The Frobenius Automorphism

Question

If a finite field $F$ has characteristic $p$, prove that every element $a\in F$ can be expressed as $a=b^{p}$ for some $b\in F$?

Hint: Frobenius Automorphism.

Isn't the Frob Automorphism about $a$? Why does it have to do with $b$?

Thanks!!!

Answer 1

If you say Frobenius "Automorphism" then you should be done...

If you just want to say Frobenius map then,

Hint :

• Prove that map is injective
• any injective map between two finite sets of same cardinality is ???

Answer 2

The Frobenius map is just a map: $$\phi: F \rightarrow F$$ where $\phi(a) = a^p$ and char($F$) $=$ $p$

So if you know what an automorphism is, it just follows.

Answer 3

There is no constructive reason; it's just the pigeonhole principle. The Frobenius map is injective since the polynomial $x^p-1=(x-1)^p$, so since it acts on a finite set, it must be surjective.
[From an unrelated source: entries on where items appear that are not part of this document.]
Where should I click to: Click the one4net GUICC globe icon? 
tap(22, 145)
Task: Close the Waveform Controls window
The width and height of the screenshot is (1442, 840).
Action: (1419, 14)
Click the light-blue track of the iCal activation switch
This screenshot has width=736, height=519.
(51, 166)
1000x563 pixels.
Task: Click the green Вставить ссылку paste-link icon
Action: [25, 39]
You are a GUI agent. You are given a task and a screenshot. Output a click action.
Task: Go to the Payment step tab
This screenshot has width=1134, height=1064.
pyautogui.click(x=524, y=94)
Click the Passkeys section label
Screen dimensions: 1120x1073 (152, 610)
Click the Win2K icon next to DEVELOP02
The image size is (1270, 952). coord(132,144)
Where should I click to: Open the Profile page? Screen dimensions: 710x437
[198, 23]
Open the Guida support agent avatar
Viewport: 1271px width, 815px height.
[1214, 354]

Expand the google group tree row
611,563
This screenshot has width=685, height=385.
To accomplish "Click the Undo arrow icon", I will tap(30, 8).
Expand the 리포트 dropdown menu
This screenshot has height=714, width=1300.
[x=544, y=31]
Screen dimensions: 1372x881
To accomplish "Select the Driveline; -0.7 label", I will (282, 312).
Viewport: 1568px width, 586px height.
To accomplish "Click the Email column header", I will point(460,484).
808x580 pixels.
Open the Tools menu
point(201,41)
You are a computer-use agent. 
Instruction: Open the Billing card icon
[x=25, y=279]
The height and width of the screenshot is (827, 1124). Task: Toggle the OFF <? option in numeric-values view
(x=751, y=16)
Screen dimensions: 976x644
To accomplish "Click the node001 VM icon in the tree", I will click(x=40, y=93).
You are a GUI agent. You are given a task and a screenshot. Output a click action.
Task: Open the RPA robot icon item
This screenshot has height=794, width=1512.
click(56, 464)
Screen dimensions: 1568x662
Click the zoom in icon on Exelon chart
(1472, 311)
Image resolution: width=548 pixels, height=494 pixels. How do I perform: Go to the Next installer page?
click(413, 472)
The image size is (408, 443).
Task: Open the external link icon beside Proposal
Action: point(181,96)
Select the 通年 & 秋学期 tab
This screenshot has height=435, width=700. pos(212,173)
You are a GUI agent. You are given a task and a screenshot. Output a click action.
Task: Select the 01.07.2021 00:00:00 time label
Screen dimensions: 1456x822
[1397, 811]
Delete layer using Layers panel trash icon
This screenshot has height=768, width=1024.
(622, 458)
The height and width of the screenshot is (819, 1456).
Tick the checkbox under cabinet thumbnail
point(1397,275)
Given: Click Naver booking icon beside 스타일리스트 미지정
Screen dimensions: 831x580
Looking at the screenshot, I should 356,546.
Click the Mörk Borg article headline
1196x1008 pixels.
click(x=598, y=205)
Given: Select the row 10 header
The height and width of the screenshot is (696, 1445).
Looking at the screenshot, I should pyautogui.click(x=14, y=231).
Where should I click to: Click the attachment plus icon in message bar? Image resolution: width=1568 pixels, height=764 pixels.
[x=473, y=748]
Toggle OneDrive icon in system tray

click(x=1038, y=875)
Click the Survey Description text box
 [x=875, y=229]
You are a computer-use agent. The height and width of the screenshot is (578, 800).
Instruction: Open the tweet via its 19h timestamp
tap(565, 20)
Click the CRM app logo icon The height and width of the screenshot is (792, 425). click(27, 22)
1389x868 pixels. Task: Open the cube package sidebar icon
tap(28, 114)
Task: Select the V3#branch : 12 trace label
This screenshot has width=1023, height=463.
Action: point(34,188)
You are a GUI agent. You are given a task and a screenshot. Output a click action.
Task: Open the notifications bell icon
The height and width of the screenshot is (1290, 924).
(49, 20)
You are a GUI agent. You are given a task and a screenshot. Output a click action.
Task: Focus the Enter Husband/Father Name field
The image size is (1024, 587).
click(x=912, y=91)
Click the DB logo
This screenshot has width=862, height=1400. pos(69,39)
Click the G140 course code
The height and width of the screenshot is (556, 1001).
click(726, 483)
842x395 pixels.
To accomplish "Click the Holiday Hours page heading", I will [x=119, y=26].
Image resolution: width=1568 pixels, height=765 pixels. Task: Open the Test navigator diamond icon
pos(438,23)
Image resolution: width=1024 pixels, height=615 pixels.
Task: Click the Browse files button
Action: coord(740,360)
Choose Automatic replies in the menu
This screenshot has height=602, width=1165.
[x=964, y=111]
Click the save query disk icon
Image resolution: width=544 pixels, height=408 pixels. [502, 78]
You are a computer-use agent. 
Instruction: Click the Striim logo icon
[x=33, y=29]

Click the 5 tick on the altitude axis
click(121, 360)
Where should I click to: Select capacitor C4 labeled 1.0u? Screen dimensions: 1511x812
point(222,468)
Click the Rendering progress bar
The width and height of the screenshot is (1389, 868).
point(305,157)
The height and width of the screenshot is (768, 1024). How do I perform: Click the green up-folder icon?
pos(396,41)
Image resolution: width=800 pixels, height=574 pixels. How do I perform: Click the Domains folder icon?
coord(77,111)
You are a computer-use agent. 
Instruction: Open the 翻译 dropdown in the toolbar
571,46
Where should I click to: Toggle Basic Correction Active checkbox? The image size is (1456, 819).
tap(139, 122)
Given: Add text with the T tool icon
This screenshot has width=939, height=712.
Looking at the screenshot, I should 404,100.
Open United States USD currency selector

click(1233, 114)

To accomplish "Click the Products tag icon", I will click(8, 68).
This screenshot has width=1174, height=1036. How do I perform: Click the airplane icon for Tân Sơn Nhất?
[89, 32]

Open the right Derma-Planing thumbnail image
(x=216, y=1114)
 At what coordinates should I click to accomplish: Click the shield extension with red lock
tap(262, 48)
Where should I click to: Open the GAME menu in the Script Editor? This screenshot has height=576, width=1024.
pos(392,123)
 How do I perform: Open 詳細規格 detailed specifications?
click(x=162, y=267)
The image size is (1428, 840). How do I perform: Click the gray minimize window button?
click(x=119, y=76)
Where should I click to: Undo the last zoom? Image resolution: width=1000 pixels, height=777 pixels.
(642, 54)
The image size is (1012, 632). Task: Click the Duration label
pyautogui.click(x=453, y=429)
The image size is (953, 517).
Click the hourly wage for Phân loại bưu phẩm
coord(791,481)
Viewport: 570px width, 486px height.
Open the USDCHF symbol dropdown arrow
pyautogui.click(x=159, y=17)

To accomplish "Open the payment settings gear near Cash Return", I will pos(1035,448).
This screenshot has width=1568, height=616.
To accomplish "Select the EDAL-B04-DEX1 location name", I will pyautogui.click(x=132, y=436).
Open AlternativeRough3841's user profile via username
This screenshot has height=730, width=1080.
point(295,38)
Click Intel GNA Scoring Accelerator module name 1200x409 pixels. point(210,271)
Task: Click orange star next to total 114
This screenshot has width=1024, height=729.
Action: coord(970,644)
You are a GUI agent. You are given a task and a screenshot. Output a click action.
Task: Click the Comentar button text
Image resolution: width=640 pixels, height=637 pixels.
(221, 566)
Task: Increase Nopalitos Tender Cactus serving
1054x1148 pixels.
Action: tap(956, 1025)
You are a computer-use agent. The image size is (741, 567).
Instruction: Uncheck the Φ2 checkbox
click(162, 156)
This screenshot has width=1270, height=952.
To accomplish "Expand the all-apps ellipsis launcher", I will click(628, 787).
Note that there can be no constructive reason, since there exist non-perfect fields: those for which the Frobenius map is not surjective. An example is $\mathbb{F}_p(t)$, where by degree, $t$ is not a value of the Frobenius map.

Answer 4

Supppose that $F=\mathbb F_{q}$ where $q=p^r$ for some positive integer $r$, then elements of $F$ will be the roots of the polynomial $x^q-x$. Thus for every $a\in F$ we have $a=a^q=a^{p^r}=\left(a^{p^{r-1}}\right)^p$, so $b=a^{p^{r-1}}$ is the required solution such that $a=b^p$.